Retention Series

User cohort retention

The critical concept to learn about for any start-up

9 min readMar 5, 2024

User retention is one of the most important concepts that every startup team should understand well. To unpack it we need to switch from calendar-based thinking to cohort-based one.

What’s a cohort?

A cohort is a group of people that have one common-in-time shared characteristic. In the SaaS space shared characteristics could be:

a period when users signed up for a product or
a period when users completed an action in a product (started paying for a product, started using a product feature, etc)

Of course, users in the cohort could share some other characteristics as well: source, sex, age, geo, etc. However, the main cohort condition is a common-in-time action.

Why do we need to define a cohort?

As a rule, there are 2 reasons to define a cohort:

we are interested in assessing the effect over time
we want to control the effect by assessing it for users with the same lifetime

So, cohort is a special case of segment.

What’s the difference between cohort and segment?

Cohort: a group of users with a shared experience during a specific time. We track their behavior over time to understand them and predict future actions.

Segment: a group of users with shared characteristics, regardless of time. We compare them to identify patterns and understand their behavior.

In other words:

Each cohort is a segment, but not every segment is a cohort.

Now we are ready to return to our initial topic — user cohort retention.

Retention — a great example of using cohort

The idea of calculating user cohort retention is very straightforward:

define a cohort of users
check how many of them returned on period 1, period 2, …, period X

A period could be a day, week, month, or even year.

Let’s start with the following user cohort data:

As we can see, there are 3 series in the table above: time-series of cohort — t, actual users count series — N, and survival rate series — S.

There are a few general observations that we can make from the table above:

The cohort's number of users (N) tends to be zero.
The biggest drop-off happens in the first period.
The retention (S) trend is not linear.

As it usually happens if you want to learn some process the best way to do it is to model it.

Before we start digging deeper I would like to mention that we can assess user cohort retention in 2 different ways:

by assessing how many users are using the product at period t compared to the initial period t = 0 (let’s call this approach Survival curve)
by assessing how many users are using the product at period t compared to the previous period t = t — 1 (let’s call this approach Retention curve)

Survival curve vs Retention curve. See charts near to S or R.

Learning from survival curves in a long tail can be a challenging task. Figures in the long tail become small and figuring out what’s processes happening there is very hard.

For example, have you noticed that in the table above starting from period t = 7, the survival curve drop-off rate stabilized and is equal to 1 — 0.91 = 0.09?

Retention Modeling

To learn about how user cohorts can behave I generated 3 common scenarios:

Good cohort (first-period drop-off < 30%, long-tail R = 0.99)
Bad start cohort (first-period drop-off > 60%, long-tail R = 0.95)
Bad long-tail cohort (first-period drop-off in a range [30%, 60%], long-tail R = 0.91)

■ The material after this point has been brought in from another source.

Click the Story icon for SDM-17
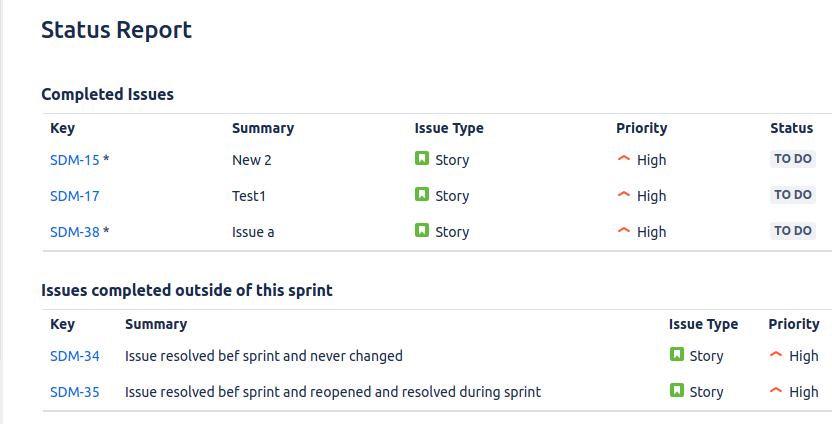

These 3 cohorts might look like this:

Based on the chart above, we can assume that to model user cohort retention we need to model 3 separate problems:

What’s the first-period drop-off?
On what level and when the cohort drop-off rate has stabilized?
How to model the middle cohort line? (this will be addressed in the next post)

The factors that impact the user cohort will depend on cohort type: sign-up cohort, payers cohort, or specific product feature usage cohort. The remaining part of the post will be devoted to sign-up cohorts.

What’s the first-period drop-off?

As a rule, key factors that impact the first-period drop-offs are:

User Acquisition (UA) source/medium/campaign
Sign-up form
Activation process

Let’s talk a bit about each factor.

UA source/medium/campaign

We all know that some UA sources can work for one product and don’t work for another product. The main reason for this is different user intentions. User intention is often considered as the quality of traffic. However, even users with high intentions could fail to get into a product.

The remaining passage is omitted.